#### Exercise instructions:
Find and copy every line in the records that includes the string "tweet".

#### Dataset:

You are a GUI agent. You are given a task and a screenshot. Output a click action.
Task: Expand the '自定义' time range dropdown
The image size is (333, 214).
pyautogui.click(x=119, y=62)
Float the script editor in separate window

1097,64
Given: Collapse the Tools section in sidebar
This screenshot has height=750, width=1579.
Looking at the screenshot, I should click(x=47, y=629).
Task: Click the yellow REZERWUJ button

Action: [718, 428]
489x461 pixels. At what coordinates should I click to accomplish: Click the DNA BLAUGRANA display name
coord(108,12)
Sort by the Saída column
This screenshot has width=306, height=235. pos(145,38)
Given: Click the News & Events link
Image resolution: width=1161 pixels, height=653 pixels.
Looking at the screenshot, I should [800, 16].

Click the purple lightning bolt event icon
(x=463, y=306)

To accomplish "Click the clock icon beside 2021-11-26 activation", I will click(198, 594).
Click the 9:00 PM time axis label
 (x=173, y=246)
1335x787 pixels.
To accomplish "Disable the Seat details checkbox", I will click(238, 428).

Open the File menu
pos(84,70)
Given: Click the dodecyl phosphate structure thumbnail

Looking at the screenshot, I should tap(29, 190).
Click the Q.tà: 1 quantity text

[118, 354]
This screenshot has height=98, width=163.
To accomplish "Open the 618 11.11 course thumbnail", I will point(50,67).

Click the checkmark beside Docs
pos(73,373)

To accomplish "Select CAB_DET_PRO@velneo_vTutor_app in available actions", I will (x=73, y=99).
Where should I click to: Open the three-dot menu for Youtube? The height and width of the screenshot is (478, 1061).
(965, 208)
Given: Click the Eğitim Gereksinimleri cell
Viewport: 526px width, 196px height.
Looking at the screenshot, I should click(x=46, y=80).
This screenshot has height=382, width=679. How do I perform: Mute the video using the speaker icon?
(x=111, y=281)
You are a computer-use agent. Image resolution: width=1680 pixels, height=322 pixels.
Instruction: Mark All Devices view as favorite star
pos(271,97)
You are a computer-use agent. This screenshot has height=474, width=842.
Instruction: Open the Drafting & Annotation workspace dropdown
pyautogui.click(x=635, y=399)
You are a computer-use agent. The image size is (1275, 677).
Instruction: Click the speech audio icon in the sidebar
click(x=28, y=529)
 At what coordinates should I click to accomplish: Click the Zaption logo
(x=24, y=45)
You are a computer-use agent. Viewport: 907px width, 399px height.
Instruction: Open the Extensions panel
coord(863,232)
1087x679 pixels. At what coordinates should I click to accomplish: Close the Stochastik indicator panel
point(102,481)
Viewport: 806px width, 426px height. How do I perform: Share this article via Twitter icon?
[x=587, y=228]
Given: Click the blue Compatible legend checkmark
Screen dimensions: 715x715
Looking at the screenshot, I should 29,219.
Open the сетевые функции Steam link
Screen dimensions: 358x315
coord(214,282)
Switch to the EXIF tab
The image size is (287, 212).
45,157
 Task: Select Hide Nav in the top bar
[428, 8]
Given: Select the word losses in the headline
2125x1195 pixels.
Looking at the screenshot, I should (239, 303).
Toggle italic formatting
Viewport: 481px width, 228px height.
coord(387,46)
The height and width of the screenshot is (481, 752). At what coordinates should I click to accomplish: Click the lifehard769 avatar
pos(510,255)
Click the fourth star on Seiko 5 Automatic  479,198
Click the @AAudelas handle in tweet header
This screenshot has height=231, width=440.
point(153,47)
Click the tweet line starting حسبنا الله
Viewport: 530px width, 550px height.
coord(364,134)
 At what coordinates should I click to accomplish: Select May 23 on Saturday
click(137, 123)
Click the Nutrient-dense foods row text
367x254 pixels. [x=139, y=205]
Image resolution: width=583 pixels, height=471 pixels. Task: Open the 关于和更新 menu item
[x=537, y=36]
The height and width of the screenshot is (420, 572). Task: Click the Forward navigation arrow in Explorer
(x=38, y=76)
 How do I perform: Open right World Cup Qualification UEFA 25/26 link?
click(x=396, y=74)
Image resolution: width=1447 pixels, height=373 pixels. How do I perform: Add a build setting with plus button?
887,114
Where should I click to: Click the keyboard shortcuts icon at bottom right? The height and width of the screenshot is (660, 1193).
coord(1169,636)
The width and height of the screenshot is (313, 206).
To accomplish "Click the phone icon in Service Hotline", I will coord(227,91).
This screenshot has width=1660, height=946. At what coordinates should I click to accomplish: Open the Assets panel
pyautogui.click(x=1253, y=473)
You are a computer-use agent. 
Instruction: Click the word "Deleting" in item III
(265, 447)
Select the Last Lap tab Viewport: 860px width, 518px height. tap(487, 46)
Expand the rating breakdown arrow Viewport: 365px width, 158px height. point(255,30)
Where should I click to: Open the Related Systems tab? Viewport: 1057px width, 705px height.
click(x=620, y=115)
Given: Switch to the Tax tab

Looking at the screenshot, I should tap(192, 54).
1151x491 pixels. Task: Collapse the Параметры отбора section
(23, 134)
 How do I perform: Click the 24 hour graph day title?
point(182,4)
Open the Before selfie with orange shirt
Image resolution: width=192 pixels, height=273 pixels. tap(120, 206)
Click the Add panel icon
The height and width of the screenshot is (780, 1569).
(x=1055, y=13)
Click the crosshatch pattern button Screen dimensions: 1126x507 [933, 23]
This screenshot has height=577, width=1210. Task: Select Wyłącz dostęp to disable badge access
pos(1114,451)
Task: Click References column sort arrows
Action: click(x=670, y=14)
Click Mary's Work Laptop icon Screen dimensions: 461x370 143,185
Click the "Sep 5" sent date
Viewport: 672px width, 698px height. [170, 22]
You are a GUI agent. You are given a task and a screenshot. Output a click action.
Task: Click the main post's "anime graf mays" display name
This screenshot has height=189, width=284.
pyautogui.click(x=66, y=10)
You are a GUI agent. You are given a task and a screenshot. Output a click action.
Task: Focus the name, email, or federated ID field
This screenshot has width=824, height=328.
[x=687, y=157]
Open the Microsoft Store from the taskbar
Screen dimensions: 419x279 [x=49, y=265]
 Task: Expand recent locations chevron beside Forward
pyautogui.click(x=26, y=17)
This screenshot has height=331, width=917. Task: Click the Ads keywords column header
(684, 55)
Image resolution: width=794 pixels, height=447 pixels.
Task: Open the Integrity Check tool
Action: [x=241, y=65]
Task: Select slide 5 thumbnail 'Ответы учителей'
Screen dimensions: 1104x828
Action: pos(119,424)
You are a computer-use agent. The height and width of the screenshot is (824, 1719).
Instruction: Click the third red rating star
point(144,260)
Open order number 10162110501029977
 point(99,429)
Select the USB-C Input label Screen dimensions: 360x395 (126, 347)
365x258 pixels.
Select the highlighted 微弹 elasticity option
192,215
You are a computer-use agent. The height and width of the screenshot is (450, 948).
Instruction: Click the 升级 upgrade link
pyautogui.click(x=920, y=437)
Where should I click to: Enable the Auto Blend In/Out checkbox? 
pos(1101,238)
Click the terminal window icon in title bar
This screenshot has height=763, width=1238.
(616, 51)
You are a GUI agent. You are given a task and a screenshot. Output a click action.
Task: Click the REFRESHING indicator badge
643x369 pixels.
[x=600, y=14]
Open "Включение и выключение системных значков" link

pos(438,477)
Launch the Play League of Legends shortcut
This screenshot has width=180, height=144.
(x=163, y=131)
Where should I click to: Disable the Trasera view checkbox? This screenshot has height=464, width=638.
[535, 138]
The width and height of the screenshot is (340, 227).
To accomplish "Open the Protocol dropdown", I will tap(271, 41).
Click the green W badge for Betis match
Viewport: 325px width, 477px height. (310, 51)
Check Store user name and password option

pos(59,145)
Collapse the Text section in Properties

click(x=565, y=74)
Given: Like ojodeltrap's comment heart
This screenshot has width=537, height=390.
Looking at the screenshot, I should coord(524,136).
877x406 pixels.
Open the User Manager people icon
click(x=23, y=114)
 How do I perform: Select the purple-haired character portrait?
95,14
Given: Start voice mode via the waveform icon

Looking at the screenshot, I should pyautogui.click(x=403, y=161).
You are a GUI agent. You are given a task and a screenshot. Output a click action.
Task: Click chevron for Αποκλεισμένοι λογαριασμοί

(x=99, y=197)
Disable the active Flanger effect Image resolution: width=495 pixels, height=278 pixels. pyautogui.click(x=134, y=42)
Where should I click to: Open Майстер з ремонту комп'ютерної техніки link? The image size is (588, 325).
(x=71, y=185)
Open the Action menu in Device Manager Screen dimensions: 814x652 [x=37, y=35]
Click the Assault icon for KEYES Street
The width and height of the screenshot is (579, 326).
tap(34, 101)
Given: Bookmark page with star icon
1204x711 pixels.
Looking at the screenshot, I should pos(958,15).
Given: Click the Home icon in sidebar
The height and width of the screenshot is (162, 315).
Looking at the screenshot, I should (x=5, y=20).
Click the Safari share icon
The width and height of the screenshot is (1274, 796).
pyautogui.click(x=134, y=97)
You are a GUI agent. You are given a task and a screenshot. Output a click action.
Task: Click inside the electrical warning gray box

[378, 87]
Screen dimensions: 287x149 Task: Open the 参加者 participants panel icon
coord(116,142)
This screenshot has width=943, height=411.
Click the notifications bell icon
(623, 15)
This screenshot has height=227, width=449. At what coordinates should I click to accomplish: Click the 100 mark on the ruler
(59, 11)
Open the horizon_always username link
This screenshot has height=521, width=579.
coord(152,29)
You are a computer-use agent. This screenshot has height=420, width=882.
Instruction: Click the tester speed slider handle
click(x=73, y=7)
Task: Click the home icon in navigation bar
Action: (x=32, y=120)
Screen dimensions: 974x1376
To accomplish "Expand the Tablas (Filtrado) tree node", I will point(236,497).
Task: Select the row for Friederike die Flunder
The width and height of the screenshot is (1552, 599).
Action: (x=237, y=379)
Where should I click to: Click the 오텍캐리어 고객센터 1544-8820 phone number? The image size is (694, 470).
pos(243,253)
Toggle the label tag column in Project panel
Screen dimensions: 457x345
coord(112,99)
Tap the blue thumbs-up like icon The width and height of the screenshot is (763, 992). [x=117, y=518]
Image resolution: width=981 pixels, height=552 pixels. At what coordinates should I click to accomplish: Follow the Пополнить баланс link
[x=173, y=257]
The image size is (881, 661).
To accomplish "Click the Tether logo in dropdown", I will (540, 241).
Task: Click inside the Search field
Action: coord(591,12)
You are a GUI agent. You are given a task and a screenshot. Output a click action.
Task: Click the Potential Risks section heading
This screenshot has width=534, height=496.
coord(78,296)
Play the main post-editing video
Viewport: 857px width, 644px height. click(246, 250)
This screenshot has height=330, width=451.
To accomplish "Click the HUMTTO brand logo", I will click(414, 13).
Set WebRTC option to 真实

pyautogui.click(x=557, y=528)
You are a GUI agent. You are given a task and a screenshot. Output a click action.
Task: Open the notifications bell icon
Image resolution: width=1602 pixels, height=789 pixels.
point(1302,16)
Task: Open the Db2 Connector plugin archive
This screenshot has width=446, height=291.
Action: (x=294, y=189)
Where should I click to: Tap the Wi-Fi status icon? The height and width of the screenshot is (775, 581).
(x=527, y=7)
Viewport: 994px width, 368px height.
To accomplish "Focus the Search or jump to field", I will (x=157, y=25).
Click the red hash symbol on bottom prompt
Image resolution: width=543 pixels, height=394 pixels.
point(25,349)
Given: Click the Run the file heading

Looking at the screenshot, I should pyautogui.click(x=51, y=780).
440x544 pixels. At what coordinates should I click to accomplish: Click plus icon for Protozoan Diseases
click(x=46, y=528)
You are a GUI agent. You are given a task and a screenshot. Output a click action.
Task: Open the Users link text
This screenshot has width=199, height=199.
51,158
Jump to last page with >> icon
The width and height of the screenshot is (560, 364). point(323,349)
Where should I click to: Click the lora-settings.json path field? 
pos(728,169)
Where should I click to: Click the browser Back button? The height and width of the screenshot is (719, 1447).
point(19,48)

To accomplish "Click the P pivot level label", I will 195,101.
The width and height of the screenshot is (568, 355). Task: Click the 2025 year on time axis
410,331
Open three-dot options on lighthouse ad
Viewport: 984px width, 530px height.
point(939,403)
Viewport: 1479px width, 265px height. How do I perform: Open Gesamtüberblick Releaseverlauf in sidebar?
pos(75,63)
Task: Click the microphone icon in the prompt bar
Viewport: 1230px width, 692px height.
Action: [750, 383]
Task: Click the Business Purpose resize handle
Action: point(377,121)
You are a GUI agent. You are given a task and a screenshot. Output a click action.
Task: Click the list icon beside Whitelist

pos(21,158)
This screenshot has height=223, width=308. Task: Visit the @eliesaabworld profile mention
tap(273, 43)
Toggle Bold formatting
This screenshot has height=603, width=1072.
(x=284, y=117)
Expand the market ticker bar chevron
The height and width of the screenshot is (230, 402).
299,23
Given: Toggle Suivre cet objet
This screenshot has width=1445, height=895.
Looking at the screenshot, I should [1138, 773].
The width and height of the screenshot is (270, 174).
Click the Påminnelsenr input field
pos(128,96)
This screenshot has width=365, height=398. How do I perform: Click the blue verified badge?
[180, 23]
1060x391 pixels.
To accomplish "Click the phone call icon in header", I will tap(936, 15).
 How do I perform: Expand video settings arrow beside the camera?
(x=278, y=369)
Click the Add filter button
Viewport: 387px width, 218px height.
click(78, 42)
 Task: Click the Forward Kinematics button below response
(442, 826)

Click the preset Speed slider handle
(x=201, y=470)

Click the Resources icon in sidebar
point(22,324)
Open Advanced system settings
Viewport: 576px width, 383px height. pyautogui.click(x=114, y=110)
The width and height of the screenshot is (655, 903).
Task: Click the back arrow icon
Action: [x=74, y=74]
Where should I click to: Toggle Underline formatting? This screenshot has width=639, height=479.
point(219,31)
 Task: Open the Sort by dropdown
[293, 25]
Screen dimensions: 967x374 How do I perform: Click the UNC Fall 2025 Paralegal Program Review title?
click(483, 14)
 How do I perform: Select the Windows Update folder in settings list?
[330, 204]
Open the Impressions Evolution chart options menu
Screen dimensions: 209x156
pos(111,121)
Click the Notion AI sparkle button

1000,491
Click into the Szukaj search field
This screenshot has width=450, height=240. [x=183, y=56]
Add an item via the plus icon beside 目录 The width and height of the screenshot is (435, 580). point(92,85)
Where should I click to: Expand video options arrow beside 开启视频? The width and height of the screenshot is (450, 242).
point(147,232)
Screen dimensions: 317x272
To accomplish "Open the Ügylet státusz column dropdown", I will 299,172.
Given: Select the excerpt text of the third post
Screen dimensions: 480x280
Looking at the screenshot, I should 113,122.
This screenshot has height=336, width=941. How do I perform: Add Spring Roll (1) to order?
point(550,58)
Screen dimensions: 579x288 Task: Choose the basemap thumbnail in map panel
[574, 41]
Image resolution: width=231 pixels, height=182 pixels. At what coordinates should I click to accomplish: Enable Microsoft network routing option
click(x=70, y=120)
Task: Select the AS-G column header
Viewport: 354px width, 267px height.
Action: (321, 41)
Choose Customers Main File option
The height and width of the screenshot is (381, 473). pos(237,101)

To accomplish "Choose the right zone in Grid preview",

#### Problem solution:
Click the @AAudelas handle in tweet header
Click the tweet line starting حسبنا الله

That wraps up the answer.